Sometime after the war, large numbers of 19 sets were completely rebuilt (without the 'B' set) and many were then put into storage. Markings on the front panel of my British WS19 MKIII suggest that it was rebuilt at the Newark workshops of the Royal Electrical & Mechanical Engineers (REME). Unfortunately the date has been rubbed off, but based on similar sets I've seen I expect that it would have been late 1950s.

My WS19 MKIII

In the next blog I'll describe what I had to do to get the set working again.

Keep listening!

A troublesome trio

If you read my previous entry you may remember that I was debating whether to put my R1155 or my WS19 at the front of the restoration queue. I had almost decided to concentrate on the WS19, as it appeared require less work to return to working condition, but then three unexpected and more urgent jobs arrived... all of them HF transceivers!

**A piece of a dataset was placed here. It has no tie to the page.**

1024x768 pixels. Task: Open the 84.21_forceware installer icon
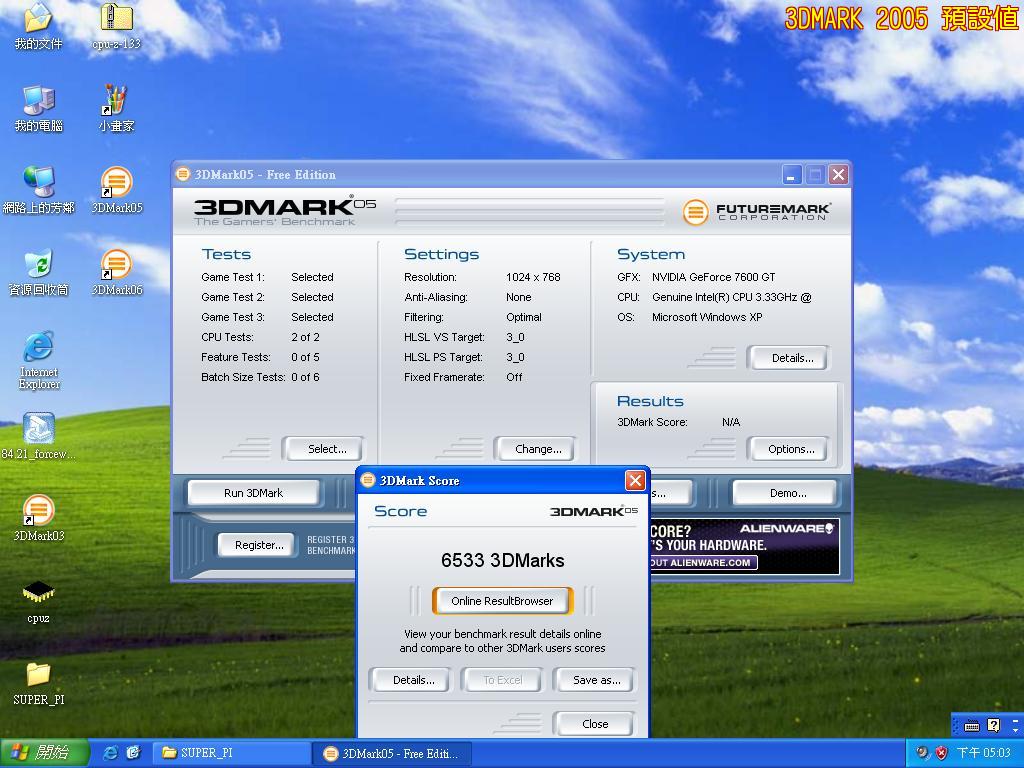pyautogui.click(x=38, y=430)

Clansman RT320,  PSU module removed

 My Clansman RT-320 developed a (nasty) power supply fault

Yaesu FT-757GX

                              My Yaesu FT-757GX had frequency stability problems

Alinco DX-70TH

And finally my Alinco DX-70TH failed
with a duff PA driver transistor!





I was able to start investigating the WS19 power supply while waiting for the Alinco's transistors to arrive. By late in February with all three troublesome radios working again, I was finally able to clear the bench and turn my attention back to restoration work.

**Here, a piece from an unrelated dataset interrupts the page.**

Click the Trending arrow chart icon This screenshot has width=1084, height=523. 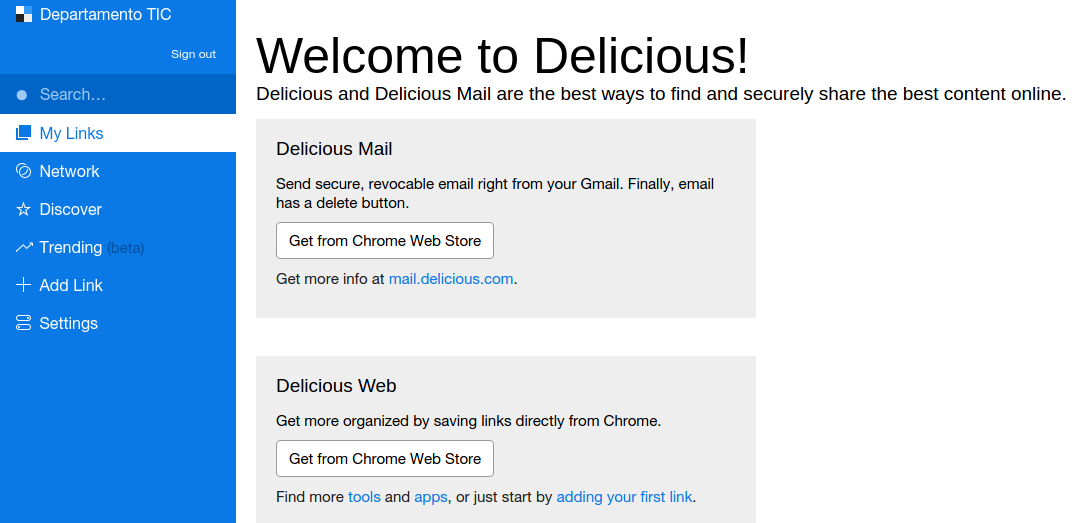24,247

More details will follow soon.

Keep listening!

Happy New Year 2018

I can hardly believe that my last blog post was in February 2017, almost a year and two months ago!

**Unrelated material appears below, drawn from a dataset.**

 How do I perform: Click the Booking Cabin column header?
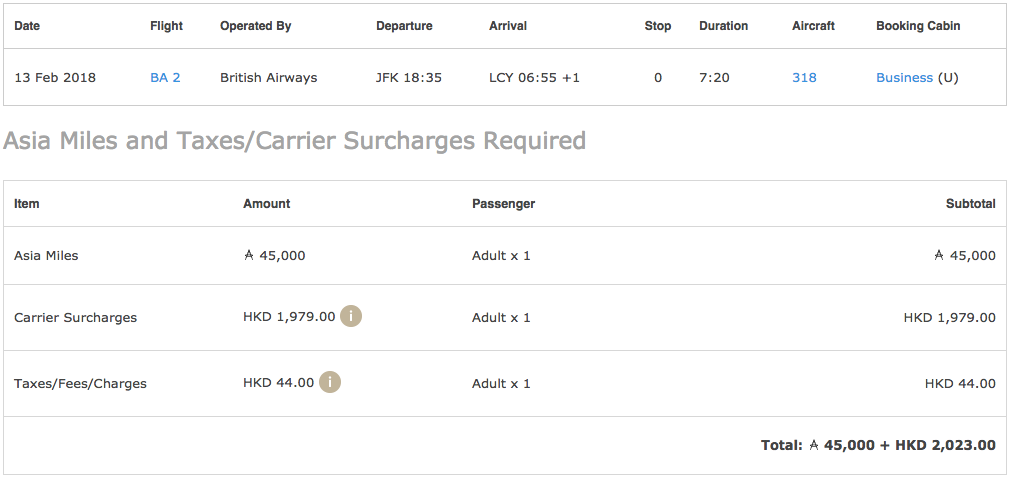(917, 26)
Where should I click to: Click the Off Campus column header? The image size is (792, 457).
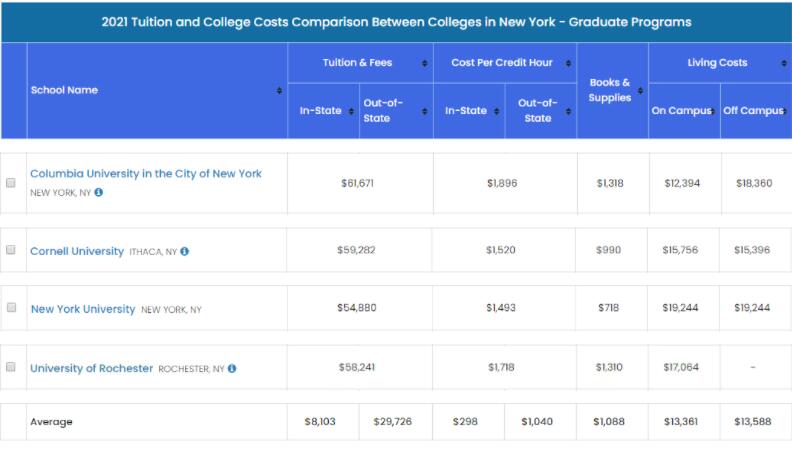[753, 111]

I've been meaning to post more radio repair and restoration activities on here, but as often happens, life gets in the way.  It became obvious quite early in 2017 that I wasn't going to get many projects done before the summer's busy period, and this was pretty much how the year continued right up to Christmas.

This time last year I was looking forward to getting my WW2 R1155 receiver sorted. At first all seemed to be going well, with just a bit of re-wiring needed, a few capacitor replacements and some new connectors, all of which I had managed to source.

Unfortunately as I began to dig deeper into it I found some burnt components and wiring that had gone unnoticed in my initial investigation, a discovery that effectively turned a relatively straightforward task into a very much bigger one. By early March an increasing shortage of spare time forced me to abandon the job and put the set back on the shelf for another year.

It wasn't all doom and gloom though. In September, some friends and I were invited to run an Amateur Radio station at a 1940s event held at an Airfield Museum. We didn't really know what to expect from the event and had very little time to prepare, but we did manage to make a few contacts  across Europe on 40 Metres using my 1943 HRO-MX as the receiver. We've been invited back again for 2018, this time with a better location and plenty of time to put together a better range of equipment.

'Y'Service re-enactment with HRO-MX

In the autumn I managed to get my hands on a Wireless Set No. 19, an HF transmitter/receiver that was used extensively in British Armoured vehicles and Jeeps during WW2.  I've wanted one of these for years but they are getting quite scarce now, and even very poor condition sets change hands for silly money. It does look like I've been lucky to get a good one for a sensible price, but I'll save the details for a future blog entry.

I've yet to make up my mind whether to do the R1155 or the WS19 first. Either way, January in the Radio Recycling workshop is going to be interesting.

Keep listening!

R1155 progress

Restoration of the R1155L is not progressing well at the moment, digging into some of the more inaccessible areas has uncovered a number of burnt resistors and wiring around the bias board. Most of the burnt bits appear to be part of a modification done by a previous owner, who in future I'm going to refer to as Bill the Bodger (a British term for a person who makes or repairs something badly or clumsily). His shoddy efforts have really created a lot of additional work for me.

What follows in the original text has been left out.